(Task set)
A) Return, word for word, the portion of the passage on the Pizza Express CVA from "Despite the company" up to and including "of the pandemic.".
B) Extend the passage on the Pizza Express CVA, picking up right after its final sentence.

(Document text)

[Start of Attachment]

Despite the company trading profitably before the coronavirus pandemic, Pizza Express’ earnings have been declining over the past three years.
Pizza Express have stated that the reduced revenues are a result of the lack of business over lockdown as well as the higher costs associated with reopening restaurants. Concerns over the UK’s economy have resulted in Group’s rental cost base becoming unsustainable.
What does that CVA proposal consist of?
Pizza express formally launched it’s CVA proposal on 19 August 2020 with the aim to reduce the company’s rental payments in order to improve its operational performance following the financial impacts of the pandemic.
The CVA proposes that 73 of its current 339 sites close resulting in the loss of 1,100 jobs. The CVA will also reset the Group’s leasehold obligations and allow for a smaller better invested restaurant estate by reducing rental agreements and implementing a temporary change from quarterly to monthly rental payments.
More than 89% of all responding creditors voted for the CVA during a virtual meeting on 4 September 2020, passing the 75% approval threshold. The CVA will not apply to sites situated in Jersey, Ireland or its international sites.
What is a Company Voluntary Arrangement (CVA)?
A Company Voluntary Arrangement (CVA) is an agreement between a company and its creditors to allow a proportion of the debt owed to be repaid over a fixed period of time. The proposal must be agreed to by 75% of the creditors by value for it to pass.
What are the advantages of a CVA for your business?

[End of Attachment]

(Records shown)
[Start of Attachment]

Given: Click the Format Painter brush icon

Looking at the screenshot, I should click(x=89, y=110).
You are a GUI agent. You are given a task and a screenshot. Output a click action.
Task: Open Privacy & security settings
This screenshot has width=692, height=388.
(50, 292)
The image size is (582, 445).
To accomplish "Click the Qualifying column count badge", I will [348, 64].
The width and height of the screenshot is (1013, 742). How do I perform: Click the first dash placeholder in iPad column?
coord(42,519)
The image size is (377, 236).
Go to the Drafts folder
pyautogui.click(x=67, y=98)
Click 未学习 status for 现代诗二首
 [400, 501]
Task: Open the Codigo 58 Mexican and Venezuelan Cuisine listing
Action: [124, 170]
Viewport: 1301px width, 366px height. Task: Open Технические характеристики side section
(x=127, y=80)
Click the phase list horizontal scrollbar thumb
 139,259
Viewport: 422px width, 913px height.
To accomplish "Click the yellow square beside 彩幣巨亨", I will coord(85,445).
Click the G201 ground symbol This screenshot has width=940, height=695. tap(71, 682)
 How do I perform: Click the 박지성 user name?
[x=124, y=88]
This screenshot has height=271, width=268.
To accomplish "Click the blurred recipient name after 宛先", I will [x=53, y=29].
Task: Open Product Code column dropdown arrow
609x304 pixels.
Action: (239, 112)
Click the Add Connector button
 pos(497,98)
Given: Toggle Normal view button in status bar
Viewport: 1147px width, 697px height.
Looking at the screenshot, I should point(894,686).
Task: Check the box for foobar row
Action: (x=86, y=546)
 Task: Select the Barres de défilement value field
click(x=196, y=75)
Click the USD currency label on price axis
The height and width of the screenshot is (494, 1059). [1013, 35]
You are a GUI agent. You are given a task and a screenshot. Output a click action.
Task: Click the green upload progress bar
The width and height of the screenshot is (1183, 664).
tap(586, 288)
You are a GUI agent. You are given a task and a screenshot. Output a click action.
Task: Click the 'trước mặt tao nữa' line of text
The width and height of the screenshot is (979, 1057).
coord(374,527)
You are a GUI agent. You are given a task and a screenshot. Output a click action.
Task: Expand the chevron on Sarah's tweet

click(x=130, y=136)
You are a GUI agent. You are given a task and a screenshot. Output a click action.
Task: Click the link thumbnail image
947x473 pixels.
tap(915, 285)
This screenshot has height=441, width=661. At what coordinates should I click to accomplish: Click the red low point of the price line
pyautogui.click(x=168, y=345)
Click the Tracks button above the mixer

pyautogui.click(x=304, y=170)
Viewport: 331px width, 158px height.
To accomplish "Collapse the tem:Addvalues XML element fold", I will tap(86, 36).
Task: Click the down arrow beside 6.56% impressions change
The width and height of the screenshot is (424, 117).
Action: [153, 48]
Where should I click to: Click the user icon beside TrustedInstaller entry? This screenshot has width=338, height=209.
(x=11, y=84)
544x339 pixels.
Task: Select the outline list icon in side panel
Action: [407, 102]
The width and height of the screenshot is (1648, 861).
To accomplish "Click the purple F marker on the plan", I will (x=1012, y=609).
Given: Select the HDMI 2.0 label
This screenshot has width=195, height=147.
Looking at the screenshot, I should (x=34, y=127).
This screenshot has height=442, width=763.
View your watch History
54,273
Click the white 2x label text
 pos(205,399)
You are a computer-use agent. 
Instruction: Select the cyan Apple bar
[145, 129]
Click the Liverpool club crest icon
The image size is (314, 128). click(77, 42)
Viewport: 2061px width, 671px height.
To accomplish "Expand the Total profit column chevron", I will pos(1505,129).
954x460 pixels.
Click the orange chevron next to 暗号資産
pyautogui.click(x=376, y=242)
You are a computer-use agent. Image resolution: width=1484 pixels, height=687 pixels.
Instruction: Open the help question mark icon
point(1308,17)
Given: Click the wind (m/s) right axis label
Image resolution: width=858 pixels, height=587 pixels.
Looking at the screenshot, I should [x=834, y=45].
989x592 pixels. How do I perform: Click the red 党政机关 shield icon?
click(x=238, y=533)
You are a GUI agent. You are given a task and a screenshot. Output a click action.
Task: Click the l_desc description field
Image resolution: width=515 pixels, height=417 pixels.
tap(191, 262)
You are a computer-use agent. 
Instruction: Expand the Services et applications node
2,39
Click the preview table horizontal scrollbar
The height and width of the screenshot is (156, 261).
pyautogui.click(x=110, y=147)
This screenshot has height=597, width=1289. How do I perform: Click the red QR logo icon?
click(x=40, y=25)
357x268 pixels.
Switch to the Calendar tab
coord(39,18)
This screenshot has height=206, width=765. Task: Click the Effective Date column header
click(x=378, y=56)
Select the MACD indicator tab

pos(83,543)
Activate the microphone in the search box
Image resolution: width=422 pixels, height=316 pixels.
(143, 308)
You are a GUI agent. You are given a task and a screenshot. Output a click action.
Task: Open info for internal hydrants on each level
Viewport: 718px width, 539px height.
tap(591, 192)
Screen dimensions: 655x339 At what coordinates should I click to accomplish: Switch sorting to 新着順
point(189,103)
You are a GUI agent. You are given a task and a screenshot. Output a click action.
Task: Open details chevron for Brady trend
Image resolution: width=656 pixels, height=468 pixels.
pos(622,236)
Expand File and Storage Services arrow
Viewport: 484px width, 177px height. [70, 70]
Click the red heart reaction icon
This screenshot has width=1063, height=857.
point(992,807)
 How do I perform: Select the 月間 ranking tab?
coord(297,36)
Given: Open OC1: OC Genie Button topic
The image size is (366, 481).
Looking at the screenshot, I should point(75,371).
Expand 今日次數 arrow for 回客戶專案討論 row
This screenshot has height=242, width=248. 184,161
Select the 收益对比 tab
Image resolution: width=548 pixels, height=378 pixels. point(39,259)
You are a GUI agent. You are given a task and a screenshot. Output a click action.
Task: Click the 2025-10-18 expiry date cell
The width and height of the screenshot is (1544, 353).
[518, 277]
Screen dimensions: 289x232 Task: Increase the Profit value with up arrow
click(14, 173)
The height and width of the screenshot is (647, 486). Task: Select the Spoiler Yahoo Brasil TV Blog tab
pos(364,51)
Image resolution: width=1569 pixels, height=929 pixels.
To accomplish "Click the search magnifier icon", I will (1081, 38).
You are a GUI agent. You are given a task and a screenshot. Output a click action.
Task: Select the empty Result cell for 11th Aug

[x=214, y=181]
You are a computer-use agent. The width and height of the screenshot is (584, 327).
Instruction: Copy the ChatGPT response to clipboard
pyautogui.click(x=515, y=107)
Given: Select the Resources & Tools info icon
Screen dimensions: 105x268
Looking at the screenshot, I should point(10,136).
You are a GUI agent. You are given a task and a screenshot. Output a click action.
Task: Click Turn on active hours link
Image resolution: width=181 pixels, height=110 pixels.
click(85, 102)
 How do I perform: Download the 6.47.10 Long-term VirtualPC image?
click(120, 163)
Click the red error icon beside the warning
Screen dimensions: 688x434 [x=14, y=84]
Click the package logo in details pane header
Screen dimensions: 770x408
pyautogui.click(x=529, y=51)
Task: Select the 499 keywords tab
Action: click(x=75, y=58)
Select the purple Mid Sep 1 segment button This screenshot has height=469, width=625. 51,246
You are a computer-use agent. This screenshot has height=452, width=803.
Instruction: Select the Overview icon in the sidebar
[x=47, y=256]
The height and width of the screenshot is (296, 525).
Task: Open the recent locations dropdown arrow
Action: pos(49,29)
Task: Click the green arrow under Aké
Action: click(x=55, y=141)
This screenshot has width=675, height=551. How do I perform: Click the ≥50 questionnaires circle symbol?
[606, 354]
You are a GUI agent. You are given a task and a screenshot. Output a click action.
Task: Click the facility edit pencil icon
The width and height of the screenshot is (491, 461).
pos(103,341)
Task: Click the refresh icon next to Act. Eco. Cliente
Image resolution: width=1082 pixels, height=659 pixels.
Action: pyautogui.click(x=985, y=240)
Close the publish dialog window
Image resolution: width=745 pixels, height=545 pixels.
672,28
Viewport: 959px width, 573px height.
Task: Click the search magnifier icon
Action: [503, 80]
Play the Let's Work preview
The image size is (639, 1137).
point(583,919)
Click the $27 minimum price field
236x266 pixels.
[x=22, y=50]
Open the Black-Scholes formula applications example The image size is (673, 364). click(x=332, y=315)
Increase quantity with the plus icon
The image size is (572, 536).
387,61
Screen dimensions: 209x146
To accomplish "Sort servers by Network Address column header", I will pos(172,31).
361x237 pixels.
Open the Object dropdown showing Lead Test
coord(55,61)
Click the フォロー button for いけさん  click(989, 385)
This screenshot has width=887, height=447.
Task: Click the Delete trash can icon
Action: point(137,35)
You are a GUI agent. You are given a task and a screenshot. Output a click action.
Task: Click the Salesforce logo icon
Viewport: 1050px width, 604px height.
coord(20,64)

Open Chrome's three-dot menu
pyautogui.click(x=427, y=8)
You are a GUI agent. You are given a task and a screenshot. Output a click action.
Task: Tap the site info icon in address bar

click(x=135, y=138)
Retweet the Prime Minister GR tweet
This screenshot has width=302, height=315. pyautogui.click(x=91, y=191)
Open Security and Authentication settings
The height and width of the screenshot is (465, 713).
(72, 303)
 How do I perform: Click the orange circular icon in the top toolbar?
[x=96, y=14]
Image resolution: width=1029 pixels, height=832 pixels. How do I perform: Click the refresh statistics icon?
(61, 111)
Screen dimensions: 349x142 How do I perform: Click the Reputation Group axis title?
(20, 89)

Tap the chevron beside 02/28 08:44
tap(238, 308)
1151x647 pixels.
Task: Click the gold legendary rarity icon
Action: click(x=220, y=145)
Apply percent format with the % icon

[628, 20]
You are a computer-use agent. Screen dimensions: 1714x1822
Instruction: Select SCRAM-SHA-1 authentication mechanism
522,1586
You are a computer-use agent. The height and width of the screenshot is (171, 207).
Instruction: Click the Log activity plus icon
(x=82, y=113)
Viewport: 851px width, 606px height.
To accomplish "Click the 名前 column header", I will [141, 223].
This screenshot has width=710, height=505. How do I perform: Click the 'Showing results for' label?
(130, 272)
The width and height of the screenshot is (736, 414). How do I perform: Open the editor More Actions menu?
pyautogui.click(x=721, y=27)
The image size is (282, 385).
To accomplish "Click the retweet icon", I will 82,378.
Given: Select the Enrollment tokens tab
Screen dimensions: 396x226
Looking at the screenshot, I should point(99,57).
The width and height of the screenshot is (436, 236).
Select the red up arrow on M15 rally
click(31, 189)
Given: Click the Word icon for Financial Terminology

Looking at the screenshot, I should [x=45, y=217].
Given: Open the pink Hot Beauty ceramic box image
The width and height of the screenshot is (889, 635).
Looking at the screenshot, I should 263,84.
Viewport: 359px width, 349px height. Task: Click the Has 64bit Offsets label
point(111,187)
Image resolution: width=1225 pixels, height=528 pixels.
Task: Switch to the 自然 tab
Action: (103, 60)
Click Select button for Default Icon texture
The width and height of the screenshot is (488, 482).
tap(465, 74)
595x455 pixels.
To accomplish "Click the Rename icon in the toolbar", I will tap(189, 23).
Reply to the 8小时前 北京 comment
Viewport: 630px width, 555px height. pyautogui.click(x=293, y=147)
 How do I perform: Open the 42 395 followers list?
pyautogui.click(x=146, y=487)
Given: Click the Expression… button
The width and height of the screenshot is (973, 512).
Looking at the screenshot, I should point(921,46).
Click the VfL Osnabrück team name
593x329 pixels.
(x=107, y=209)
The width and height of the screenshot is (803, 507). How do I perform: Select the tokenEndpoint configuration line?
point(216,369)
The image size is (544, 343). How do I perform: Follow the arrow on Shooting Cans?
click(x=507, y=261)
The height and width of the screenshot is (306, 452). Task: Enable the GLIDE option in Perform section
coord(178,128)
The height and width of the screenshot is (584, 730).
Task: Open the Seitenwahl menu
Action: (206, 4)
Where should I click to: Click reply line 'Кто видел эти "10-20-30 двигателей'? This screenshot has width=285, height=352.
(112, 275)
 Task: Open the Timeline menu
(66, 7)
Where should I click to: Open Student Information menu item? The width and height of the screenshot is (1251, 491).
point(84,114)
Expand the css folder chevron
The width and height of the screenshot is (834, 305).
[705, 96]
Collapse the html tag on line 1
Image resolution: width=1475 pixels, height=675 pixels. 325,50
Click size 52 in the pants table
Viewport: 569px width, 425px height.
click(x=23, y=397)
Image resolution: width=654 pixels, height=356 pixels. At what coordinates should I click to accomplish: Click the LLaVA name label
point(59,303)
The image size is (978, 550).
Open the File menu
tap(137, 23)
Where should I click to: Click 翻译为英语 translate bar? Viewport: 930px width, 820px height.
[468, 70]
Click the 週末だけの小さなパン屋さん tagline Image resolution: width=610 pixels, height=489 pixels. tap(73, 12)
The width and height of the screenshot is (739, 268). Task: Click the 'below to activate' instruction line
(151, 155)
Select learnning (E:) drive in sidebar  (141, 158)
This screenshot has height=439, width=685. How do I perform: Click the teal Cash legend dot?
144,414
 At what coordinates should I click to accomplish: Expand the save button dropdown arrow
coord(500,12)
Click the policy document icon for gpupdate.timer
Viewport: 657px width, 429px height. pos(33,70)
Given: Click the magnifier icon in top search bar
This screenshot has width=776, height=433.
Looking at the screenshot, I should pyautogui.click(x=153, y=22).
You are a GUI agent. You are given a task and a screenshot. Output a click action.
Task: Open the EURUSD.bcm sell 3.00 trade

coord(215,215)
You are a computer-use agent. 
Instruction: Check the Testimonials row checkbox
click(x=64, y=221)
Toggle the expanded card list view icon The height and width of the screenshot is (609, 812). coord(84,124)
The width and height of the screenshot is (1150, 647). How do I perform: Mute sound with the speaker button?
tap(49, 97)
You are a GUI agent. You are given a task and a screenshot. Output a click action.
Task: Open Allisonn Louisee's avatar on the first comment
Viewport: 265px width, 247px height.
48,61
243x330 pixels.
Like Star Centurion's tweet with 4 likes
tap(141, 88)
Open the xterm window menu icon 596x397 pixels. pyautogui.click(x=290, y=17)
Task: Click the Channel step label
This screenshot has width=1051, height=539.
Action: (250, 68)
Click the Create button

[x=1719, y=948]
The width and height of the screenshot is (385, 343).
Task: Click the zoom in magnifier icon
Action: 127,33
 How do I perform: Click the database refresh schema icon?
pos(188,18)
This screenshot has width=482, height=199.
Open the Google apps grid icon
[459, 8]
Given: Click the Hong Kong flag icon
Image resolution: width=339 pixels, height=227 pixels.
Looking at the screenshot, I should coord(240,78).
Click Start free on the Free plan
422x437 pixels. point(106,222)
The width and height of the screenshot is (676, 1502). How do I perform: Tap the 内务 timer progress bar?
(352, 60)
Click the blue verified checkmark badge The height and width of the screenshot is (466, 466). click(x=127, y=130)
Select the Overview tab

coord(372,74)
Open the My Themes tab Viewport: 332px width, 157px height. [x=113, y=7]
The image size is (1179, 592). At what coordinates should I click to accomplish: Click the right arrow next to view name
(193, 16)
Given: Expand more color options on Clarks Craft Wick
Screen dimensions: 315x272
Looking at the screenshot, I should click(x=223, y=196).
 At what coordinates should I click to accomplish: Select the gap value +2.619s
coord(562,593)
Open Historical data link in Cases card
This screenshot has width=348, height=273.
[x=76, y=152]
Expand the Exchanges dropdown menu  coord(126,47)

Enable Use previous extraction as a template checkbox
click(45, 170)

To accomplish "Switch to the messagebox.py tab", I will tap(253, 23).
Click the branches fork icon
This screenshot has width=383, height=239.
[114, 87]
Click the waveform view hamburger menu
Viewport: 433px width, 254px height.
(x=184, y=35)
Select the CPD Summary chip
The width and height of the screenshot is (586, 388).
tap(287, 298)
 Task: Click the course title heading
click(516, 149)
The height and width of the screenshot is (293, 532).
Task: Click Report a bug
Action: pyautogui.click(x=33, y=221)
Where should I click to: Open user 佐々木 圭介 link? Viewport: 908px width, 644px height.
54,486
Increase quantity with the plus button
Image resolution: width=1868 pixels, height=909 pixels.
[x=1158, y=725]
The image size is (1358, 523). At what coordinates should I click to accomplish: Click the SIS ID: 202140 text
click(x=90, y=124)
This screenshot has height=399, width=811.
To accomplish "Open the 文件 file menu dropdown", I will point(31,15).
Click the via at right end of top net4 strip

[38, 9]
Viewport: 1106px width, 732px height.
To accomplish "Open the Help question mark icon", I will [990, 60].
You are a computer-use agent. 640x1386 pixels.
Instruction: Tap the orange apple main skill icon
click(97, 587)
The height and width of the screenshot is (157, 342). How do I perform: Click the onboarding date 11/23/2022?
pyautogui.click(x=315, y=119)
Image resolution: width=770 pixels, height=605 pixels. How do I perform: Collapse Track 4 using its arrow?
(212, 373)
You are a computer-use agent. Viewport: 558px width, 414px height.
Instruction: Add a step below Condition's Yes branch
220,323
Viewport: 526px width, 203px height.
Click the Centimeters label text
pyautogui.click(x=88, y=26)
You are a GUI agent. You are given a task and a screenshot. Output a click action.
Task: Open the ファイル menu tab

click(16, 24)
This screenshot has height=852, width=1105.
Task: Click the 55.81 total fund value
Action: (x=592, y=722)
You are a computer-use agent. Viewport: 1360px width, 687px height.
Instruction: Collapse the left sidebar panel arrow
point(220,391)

[End of Attachment]

(Outputs for the tasks)
A)
Despite the company trading profitably before the coronavirus pandemic, Pizza Express’ earnings have been declining over the past three years.
Pizza Express have stated that the reduced revenues are a result of the lack of business over lockdown as well as the higher costs associated with reopening restaurants. Concerns over the UK’s economy have resulted in Group’s rental cost base becoming unsustainable.
What does that CVA proposal consist of?
Pizza express formally launched it’s CVA proposal on 19 August 2020 with the aim to reduce the company’s rental payments in order to improve its operational performance following the financial impacts of the pandemic.

B)
- All monies that are owed to creditors can be subsumed into one monthly payment;
- A CVA stops the threat and presentation of a winding-up petition;
- Improves cash flow as soon as the CVA is agreed to by 75% of the creditors by value;
- Terminate onerous supplier contracts;
- Directors and shareholders retain control of the company;
- Lower costs than a scheme of arrangement; and
- Privacy as a CVA is not advertised or announced (unlike a winding up petition or administration).
Why should directors instruct specialist CVA Insolvency Practitioners?
There are several hundred CVAs proposed annually (765 in 2010 and 767 in 2011); the average success rate with HMRC’s Voluntary Arrangements Service on CVA proposals is around 73%. It is clear that Directors should be looking to turnaround and company rescue specialists that have experience in succeeding with their proposals and are doing CVAs on a daily basis. Specialist CVA IPs may have a success rate of over 90%. Directors are therefore wise to ask for the track record of the IP they are consulting.